O Rouxinol e a Rosa - Oscar Wilde

– Ela disse que dançaria comigo se eu lhe levasse rosas vermelhas – exclamou o Estudante – mas estamos no inverno e não há uma única rosa no jardim...
Por entre as folhas, do seu ninho, no carvalho, o Rouxinol o ouviu e, vendo-o ficou admirado...

– Não há nenhuma rosa vermelha no jardim! – disse o Estudante, com os olhos cheios de lágrimas.
– Ah! Como a nossa felicidade depende de pequeninas coisas! Já li tudo quanto os sábios escreveram. A filosofia não tem segredos para mim e, contudo, a falta de uma rosa vermelha é a desgraça da minha vida.

Eis, afinal, um verdadeiro apaixonado! – disse o Rouxinol. Tenho cantado o Amor noite após noite, sem conhecê-lo no entanto; noite após noite falei dele às estrelas, e agora o vejo... O cabelo é negro como a flor do jacinto e os lábios vermelhos como a rosa que deseja; mas o amor pôs-lhe na face a palidez do marfim e o sofrimento marcou-lhe a fronte.

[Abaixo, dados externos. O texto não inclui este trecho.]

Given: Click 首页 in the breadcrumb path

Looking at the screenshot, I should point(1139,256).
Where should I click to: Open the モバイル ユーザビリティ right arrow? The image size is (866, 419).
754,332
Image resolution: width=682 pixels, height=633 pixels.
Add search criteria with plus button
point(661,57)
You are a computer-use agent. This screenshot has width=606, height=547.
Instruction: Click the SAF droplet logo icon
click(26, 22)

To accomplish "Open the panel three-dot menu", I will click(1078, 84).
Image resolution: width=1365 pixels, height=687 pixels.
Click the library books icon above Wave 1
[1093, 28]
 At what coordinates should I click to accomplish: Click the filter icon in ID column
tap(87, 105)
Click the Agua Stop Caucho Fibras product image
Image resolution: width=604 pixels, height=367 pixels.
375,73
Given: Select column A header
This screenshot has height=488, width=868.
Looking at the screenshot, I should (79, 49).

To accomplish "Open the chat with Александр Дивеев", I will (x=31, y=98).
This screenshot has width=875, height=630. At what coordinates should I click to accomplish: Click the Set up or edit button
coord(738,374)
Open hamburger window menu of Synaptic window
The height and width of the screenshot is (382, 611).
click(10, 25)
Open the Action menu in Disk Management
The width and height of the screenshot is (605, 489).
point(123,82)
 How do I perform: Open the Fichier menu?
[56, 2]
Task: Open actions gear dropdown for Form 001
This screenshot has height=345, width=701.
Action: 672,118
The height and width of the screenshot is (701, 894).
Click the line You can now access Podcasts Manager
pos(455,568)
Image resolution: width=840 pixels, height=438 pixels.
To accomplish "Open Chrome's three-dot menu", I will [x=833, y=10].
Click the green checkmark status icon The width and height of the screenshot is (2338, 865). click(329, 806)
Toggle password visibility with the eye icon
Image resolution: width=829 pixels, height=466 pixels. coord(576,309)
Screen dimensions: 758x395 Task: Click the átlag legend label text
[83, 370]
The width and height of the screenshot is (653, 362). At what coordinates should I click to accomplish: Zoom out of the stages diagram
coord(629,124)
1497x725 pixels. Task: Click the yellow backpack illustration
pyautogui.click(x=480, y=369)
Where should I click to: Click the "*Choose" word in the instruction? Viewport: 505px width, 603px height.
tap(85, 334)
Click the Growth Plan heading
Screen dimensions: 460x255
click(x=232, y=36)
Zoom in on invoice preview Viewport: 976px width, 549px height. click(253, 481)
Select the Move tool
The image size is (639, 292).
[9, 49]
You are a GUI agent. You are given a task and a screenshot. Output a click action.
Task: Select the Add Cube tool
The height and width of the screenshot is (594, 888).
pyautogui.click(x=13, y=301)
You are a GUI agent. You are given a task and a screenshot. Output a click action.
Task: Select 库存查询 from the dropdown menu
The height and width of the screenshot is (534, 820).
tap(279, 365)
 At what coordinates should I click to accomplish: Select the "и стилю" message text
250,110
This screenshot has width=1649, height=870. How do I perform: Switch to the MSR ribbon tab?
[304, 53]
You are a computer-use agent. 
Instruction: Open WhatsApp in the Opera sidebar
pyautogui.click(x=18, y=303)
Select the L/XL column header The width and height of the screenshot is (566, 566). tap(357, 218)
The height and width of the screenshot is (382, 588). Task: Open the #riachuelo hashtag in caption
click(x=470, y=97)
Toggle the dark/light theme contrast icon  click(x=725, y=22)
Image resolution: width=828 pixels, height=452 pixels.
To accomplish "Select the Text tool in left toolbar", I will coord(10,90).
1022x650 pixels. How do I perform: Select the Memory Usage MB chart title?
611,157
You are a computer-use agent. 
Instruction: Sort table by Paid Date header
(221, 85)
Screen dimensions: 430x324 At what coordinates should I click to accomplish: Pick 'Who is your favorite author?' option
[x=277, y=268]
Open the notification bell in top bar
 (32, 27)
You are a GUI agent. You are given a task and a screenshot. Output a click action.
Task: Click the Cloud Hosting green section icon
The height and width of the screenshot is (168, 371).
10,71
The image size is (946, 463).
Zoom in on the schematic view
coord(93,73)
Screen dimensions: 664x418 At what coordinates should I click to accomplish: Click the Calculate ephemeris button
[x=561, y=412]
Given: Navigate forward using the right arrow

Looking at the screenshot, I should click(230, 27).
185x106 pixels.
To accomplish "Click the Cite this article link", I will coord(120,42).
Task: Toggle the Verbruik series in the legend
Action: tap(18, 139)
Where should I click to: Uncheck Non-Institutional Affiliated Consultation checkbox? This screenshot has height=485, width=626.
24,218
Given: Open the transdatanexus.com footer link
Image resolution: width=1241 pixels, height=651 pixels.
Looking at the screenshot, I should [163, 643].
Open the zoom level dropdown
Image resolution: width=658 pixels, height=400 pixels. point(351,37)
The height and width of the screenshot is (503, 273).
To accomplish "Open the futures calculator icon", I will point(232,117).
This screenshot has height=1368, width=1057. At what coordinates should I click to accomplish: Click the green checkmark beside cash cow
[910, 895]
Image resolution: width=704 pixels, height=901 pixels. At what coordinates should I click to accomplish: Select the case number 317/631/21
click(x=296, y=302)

– Amanhã à noite o Príncipe dá um baile, murmurou o Estudante, e a minha amada se encontrará entre os convidados. Se levar uma rosa vermelha, dançará comigo até a madrugada. Somente se lhe levar uma rosa vermelha... Ah... Como queria tê-la em meus braços, sentir-lhe a cabeça no meu ombro e a sua mão presa a minha. Não há rosa vermelha em meu jardim... e ficarei só; ela apenas passará por mim... Passará por mim... e meu coração se despedaçará.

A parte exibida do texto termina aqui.